I had a bad time with slice-in-struct array operation forwarding/mimicing. What's the best way to do it?
Random D user
no at email.com
Sat May 4 15:18:58 UTC 2019
I wanted to make a 2D array like structure and support D slice
like operations,
but I had surprisingly bad experience.
I quickly copy pasted the example from the docs:
https://dlang.org/spec/operatoroverloading.html#array-ops
It's something like this:
struct Array2D(E)
{
E[] impl;
int stride;
int width, height;
this(int width, int height, E[] initialData = [])
ref E opIndex(int i, int j)
Array2D opIndex(int[2] r1, int[2] r2)
auto opIndex(int[2] r1, int j)
auto opIndex(int i, int[2] r2)
int[2] opSlice(size_t dim)(int start, int end)
@property int opDollar(size_t dim : 0)()
@property int opDollar(size_t dim : 1)()
}
So basic indexing works fine:
Array2D!int foo(4, 4);
foo[0, 1] = foo[2, 3];
But array copy and setting/clearing doesn't:
int[] bar = [ 0, 1, 2, 3, 4, 5, 6, 7, 8, 9, 10, 11, 12, 13, 14,
15 ];
foo[] = bar[];
And I get this very cryptic message:
(6): Error: template `example.Array2D!int.Array2D.opSlice` cannot
deduce function from argument types `!()()`, candidates are:
(51): `example.Array2D!int.Array2D.opSlice(ulong dim)(int
start, int end) if (dim >= 0 && (dim < 2))`
1. WTF `!()()` and I haven't even called anything with opSlice
i.e. `a .. b`?
Anyway, it doesn't overload [] with opIndex(), so fine, I add
that.
T[] opIndex() { return impl; }
Now I get:
foo[] = bar[]; // or foo[] = bar;
Error: `foo[]` is not an lvalue and cannot be modified
Array copying docs say:
When the slice operator appears as the left-hand side of an
assignment expression, it means that the contents of the array
are the target of the assignment rather than a reference to the
array. Array copying happens when the left-hand side is a slice,
and the right-hand side is an array of or pointer to the same
type.
2.WTF I do have slice operator left of assignment.
So I guess [] is just wonky named getter (and not an operator)
for a slice object and that receives the = so it's trying to
overwrite/set the slice object itself.
Next I added a ref to the E[] opIndex():
ref E[] opIndex() { return impl; }
Now foo[] = bar[] works as expected, but then I tried
foo[] = 0;
and that fails:
Error: cannot implicitly convert expression `0` of type `int` to
`int[]`
3. WTF. Didn't I just get reference directly to the slice and
array copy works, why doesn't array setting?

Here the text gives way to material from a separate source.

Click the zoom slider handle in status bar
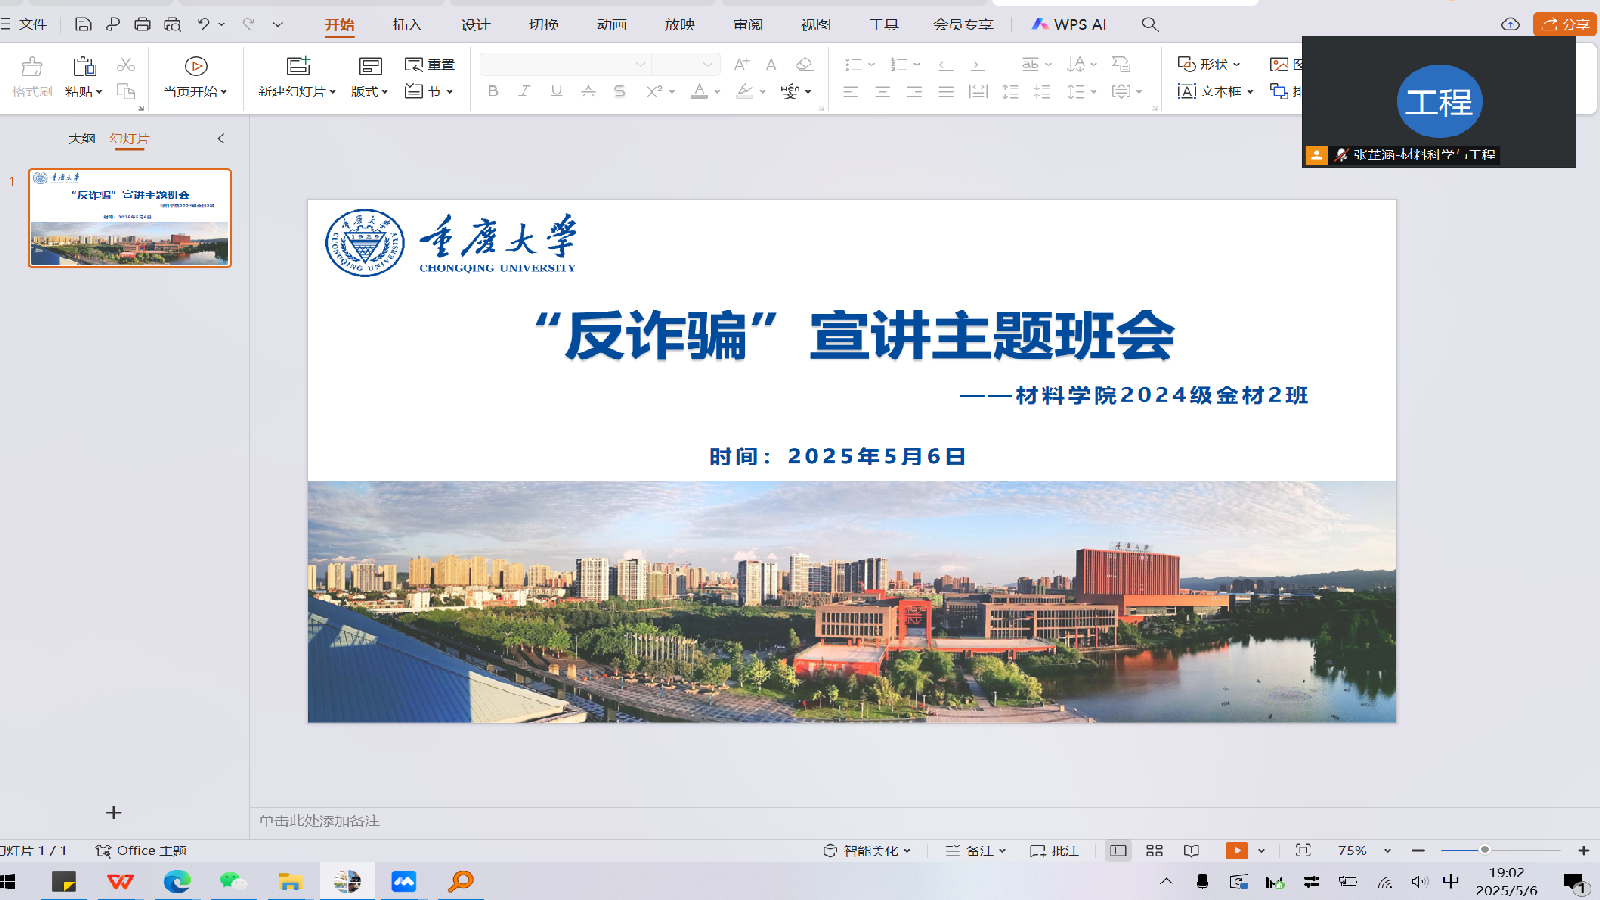The image size is (1600, 900). click(1485, 850)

The ugly foo[][] = 0 does work, but it's so ugly/confusing that
I'd rather just use a normal function.
So I added:
ref E[] opIndexAssign(E value) { impl[] = value; return impl; }
And now foo[] = 0; works, but foo[0, 1] = foo[2, 3] doesn't.
I get:
Error: function `example.Array2D!int.Array2D.opIndexAssign(int
f)` is not callable using argument types `(int, int, int)`
expected 1 argument(s), not 3
4. WTF. So basically adding opIndexAssign(E value) disabled ref E
opIndex(int i, int j). Shouldn't it consider both?
I'm surprised how convoluted this is. Is this really the way it's
supposed to work or is there a bug or something?

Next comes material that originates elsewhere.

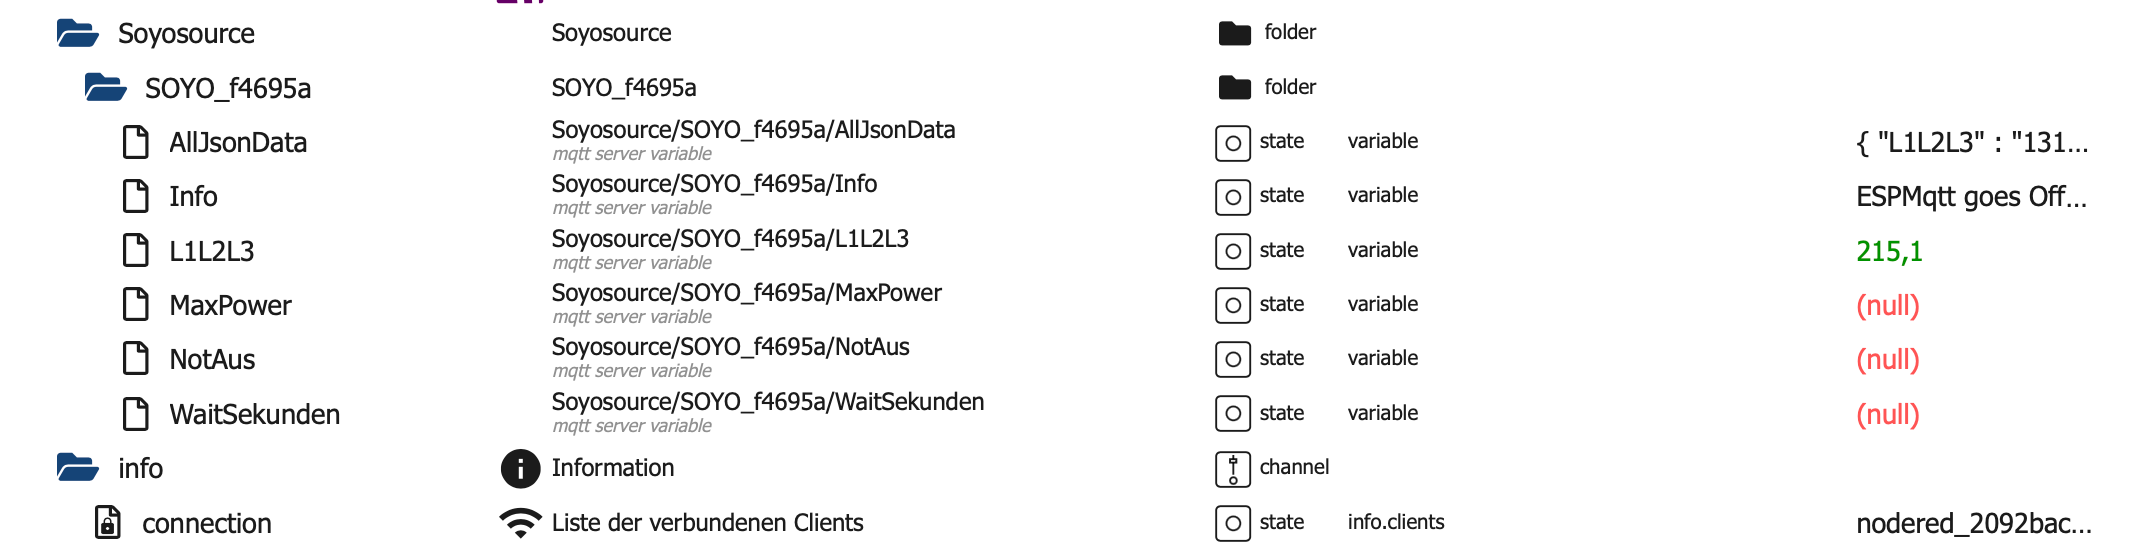Select the MaxPower tree item
The image size is (2144, 554).
(x=230, y=305)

So what is the best/clear/concise/D way to do these for a custom
type?
I was planning for:
foo[] = bar; // Full copy
foo[] = 0; // Full clear
foo[0 .. 5, 1] = bar[ 0 .. 5]; // Row/Col copy
foo[1, 0 .. 5] = 0; // Row/Col clear
foo[0 .. 5, 2 .. 4] = bar[ 1 .. 6, 0 .. 2 ]; // Box copy
foo[0 .. 5, 2 .. 4] = 0; // Box clear
Anyway, this is not a huge deal breaker for me, I was just
surprised and felt like I'm missing something.
I suppose I can manually define every case one by one and not
return/use any references etc.
or use alias this to forward to impl[] (which I don't want to do
since I don't want to change .length for example)
or just use normal functions and be done with it.
And it's not actually just a regular array I'm making, so that's
why it will be mostly custom code, except the very basics.